Questions like that asked by the OP are the reason I always strongly recommend that anyone who wants to get into plowing snow should work at least 1 season for or with someone who has experience, before attempting to get their own contracts. Not trying to knock the OP or any newbies for that matter,but if you dont know how/where to push snow in a residential driveway, do you really think you know how to properly estimate a job etc. Also you are asking customers to pay you professional rates for a job you really have no clue how to do properly.


----------



## nepatsfan (Sep 16, 2004)

StarLandCentral;1148450 said:


> Hey, this is my first season as my own business with plow accounts. We are getting a blizzard today, here in Minnesota....12 to 17 inches. I went out and plowed a few driveways this morning. For one of the driveways, a neighbor came out and asked me in an angry tone: "is it normal to plow the snow into someone else's yard?" I was plowing the snow down the driveway, across the street, and into a pile across the street. Same spot the city plows leave a pile when the streets are plowed. So I didn't see a problem with it being there since that is where the snow from the streets already goes.

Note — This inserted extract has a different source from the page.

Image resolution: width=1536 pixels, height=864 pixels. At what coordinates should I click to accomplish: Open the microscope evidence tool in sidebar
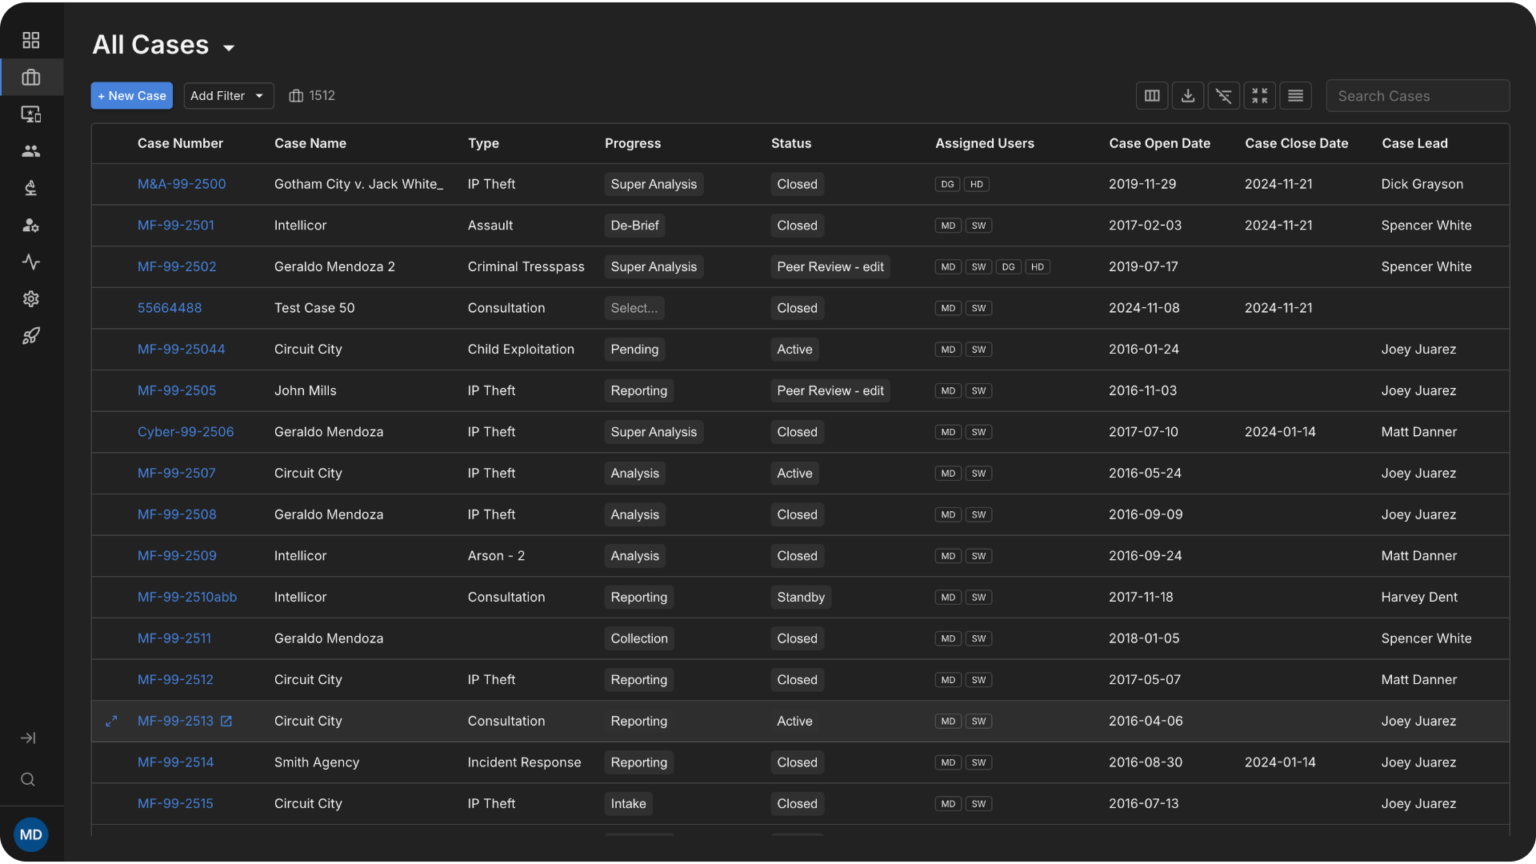[x=31, y=187]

I dont think this that big of a deal. If a homeowner asked me not to I wouldnt do it. I also wouldnt do it on a main road. When you go across the road make sure you clean up your mess. It is definitely illegal to do in mass but so is rolling through a stop sign and doing 40 in a 35. In other words...it depends on the situation and the neighbors.


----------



## csx5197 (Sep 26, 2006)

Sounds like your in close quarters. You may have to just stack the snow in the lawn. Make sure the customer knows that you really don't any other option. The only other thing I can think to do is make a pile and snowblow it onto the yard.


----------



## Indy (Sep 23, 2007)

in most communities or sub-divisions, the City owns the R/W (right of way) and normally this will go back to the back edge of the sidewalk, (from the street) and the sidewalk is considered city property and homeowners get in a twist because the maintain the grass between the sidewalk and street. So MANY home owners will complain that you put snow in "their yard" yet it is still in the City Right of Way. 
Check 2 things
the Common Right of way in your area and the local ordinance or law on pushing snow "across" a city street......if you are good on both of those you can do it legally (you can also tell your wife that those jeans make her butt look big, but just because you can, doesn't mean you should) , HOWEVER, explaining that to the guy with the new snow pile in his yard might not be so comfortable......so, you might not want to start a fight between neighbors.

As for stacking, as you face the house from the street, typical plow will have you stacking/wind-rowing snow to the LEFT of the drive.
The reason is when the City does come and plow, you don't want them taking part of your pile, back across the drive you just plowed.

Good Luck


----------